Hangout

P2G: Program Guru Penggerak dalam Merdeka Belajar Kurang Efektif

Momentum peringatan Hari Pendidikan Nasional atau Hardiknas yang jatuh pada tanggal 2 Mei, Koordinator Perhimpunan Pendidikan dan Guru (P2G), Satriawan Salim, mengkritik sistem tata kelola guru, termasuk kebijakan Merdeka Belajar.

Dalam upaya meningkatkan kompetensi guru, Kementerian Pendidikan, Kebudayaan, Riset, dan Teknologi (Kemendikbud Ristek) menghadirkan program Guru Penggerak melalui Merdeka Belajar, yang diajukan sebagai syarat utama mencalonkan diri sebagai kepala sekolah.

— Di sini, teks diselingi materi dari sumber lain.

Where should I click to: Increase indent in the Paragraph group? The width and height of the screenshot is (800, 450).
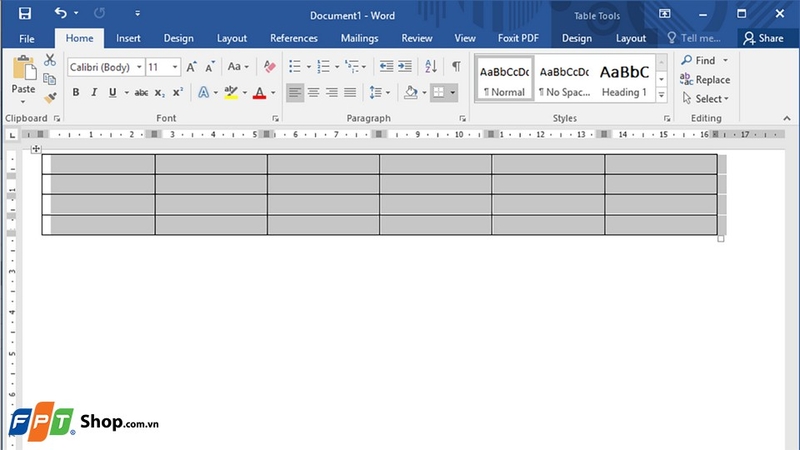click(x=405, y=67)
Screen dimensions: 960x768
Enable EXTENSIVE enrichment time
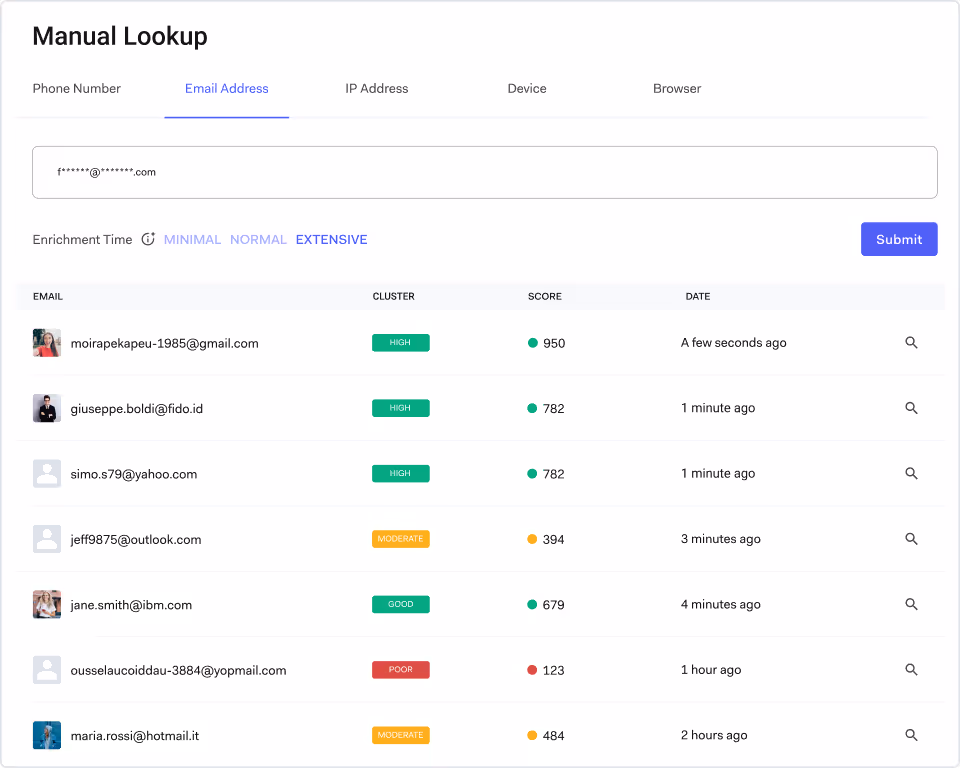click(331, 239)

“Kami P2G sering mendapat laporan bahwa guru yang menjadi Guru Penggerak dan fasilitator sebagai pelatih dan assessor, banyak di antara mereka yang harus keluar kelas. Program Guru Penggerak ini seharusnya berpihak pada anak, tetapi justru meninggalkan anak di kelas karena gurunya menjadi pengajar praktik dan Guru Penggerak. Guru tidak memenuhi kebutuhannya untuk mengajar,” jelas Satriawan dalam webinar ‘Hari Pendidikan Nasional 2023: Wajah Pendidikan Kini: Filosofi, Orientasi, Kebijakan dan Praktik’ di Jakarta, Senin (1/5/2023).

Menurut Satriawan, program ini justru banyak menyita waktu guru sehingga tidak fokus dalam memberikan pembelajaran pada anak. Seharusnya, program Merdeka Belajar diharapkan menjadi angin segar bagi para guru, bukan sebaliknya.

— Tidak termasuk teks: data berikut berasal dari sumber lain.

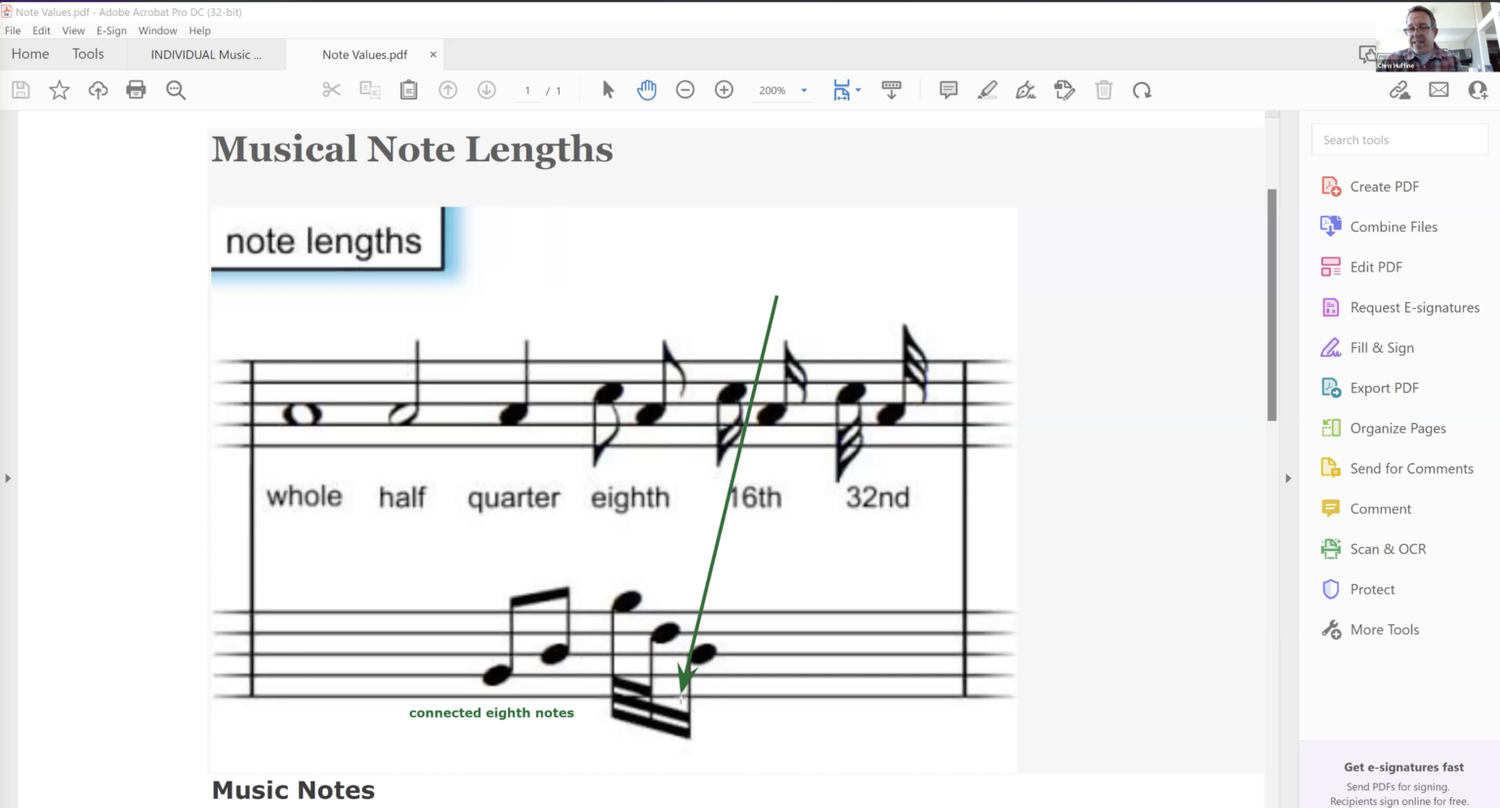Collapse the right tools pane
The height and width of the screenshot is (808, 1500).
point(1288,478)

“Kita harapkan Merdeka Belajar menjadi angin segar, merdeka dari beban administrasi yang selama ini guru alami. Namun, kenyataannya hanya berpindah saja; kalau dulu administrasi, sekarang menjadi aplikasi,” terangnya.

Satriawan menjelaskan bahwa dalam program Merdeka Belajar, para guru harus absen setiap minggu melalui Dinas Pendidikan dan mengisi platform aplikasi Merdeka Belajar. Platform ini dianggap memiliki banyak input yang harus diisi dan dibagikan oleh guru. Di sisi lain, masih ada daerah tertentu yang mengalami kesulitan akses internet dan belum memiliki perangkat pintar.

“Hanya berpindah saja; kalau dulu administrasi, sekarang jadi aplikasi,” tegas Satriawan.

Program Merdeka Belajar sebelumnya diyakini menjadi terobosan dalam transformasi pendidikan. Tujuannya untuk mewujudkan sumber daya manusia Indonesia yang berkualitas.

Namun, sejak diluncurkan pada 2019, program Merdeka Belajar terus menuai polemik, mulai dari proses penyusunannya yang dinilai kurang melibatkan para pemangku kepentingan pendidikan hingga pelaksanaannya yang dinilai bias kelas.